> [Document passage]
[start]
Where is the Council Going with Affordable Housing?

Cesar Chavez housing in Davis

What does the future of affordable housing look like in Davis?  The council had the discussion and one thing that seemed clear from the comments, the city will no longer be able to have dedicated sites set aside on larger housing developments to build so-called big “a” affordable housing.

“Those days, for now, are done,” said Mayor Robb Davis. “We’re not getting any large developments that lead to that kind of availability to create the affordable set aside inside.  The Cannery might have been the last one.”

What the council favors instead are projects that integrate affordable housing within the project.  The council is in the process of reviewing inclusionary percentage in rental projects to see if they are stymying project proposals coming forward.

Mayor Robb Davis said “if our affordable 35 percent (requirement) is meaning that people are not going to build them, then it is time to review that.”

Councilmember Rochelle Swanson added, “Thirty-five percent of zero is still zero.”

She suggested that staff reach out to those building the projects to find out what some of the key financing issues are.  She said, “It should probably be lower than (35 percent) so that we do see it being built.”

The council is also concerned about student housing – not just about building for students, but creating affordable student housing.  Finally, with respect to impact fees, the council wants to look into a formula that is not just charging by the unit, but actually looking at the number of rooms and putting that back into balance.
[end]
> [Data block]
[start]
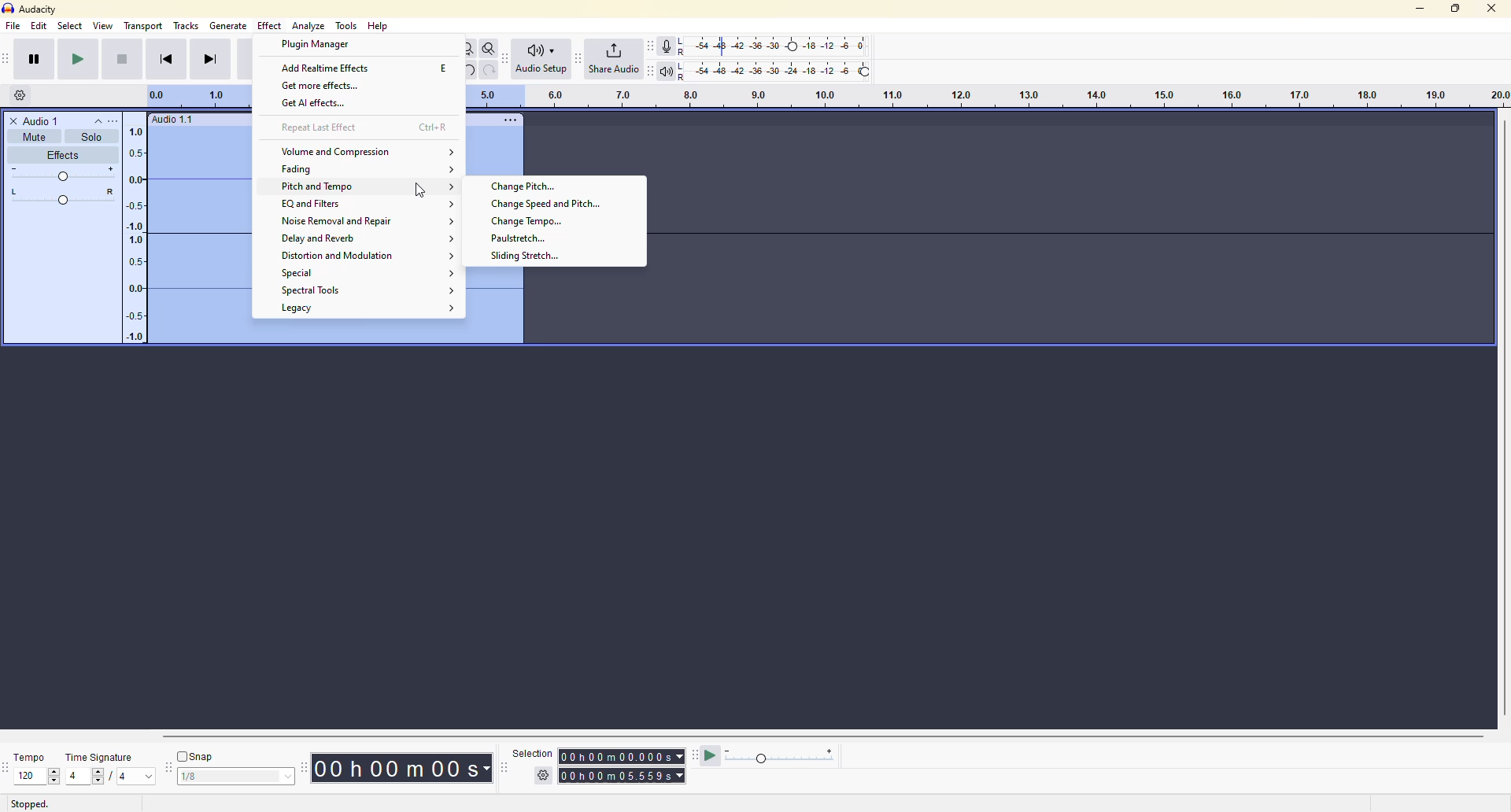 The image size is (1511, 812). What do you see at coordinates (452, 308) in the screenshot?
I see `expand` at bounding box center [452, 308].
[end]
> [Exercise description]
Set down the passage from the affordable housing article between "Mayor Robb Davis said" and "back into balance.", inclusive, exactly as it appears.

> [Solution to this problem]
Mayor Robb Davis said “if our affordable 35 percent (requirement) is meaning that people are not going to build them, then it is time to review that.”

Councilmember Rochelle Swanson added, “Thirty-five percent of zero is still zero.”

She suggested that staff reach out to those building the projects to find out what some of the key financing issues are.  She said, “It should probably be lower than (35 percent) so that we do see it being built.”

The council is also concerned about student housing – not just about building for students, but creating affordable student housing.  Finally, with respect to impact fees, the council wants to look into a formula that is not just charging by the unit, but actually looking at the number of rooms and putting that back into balance.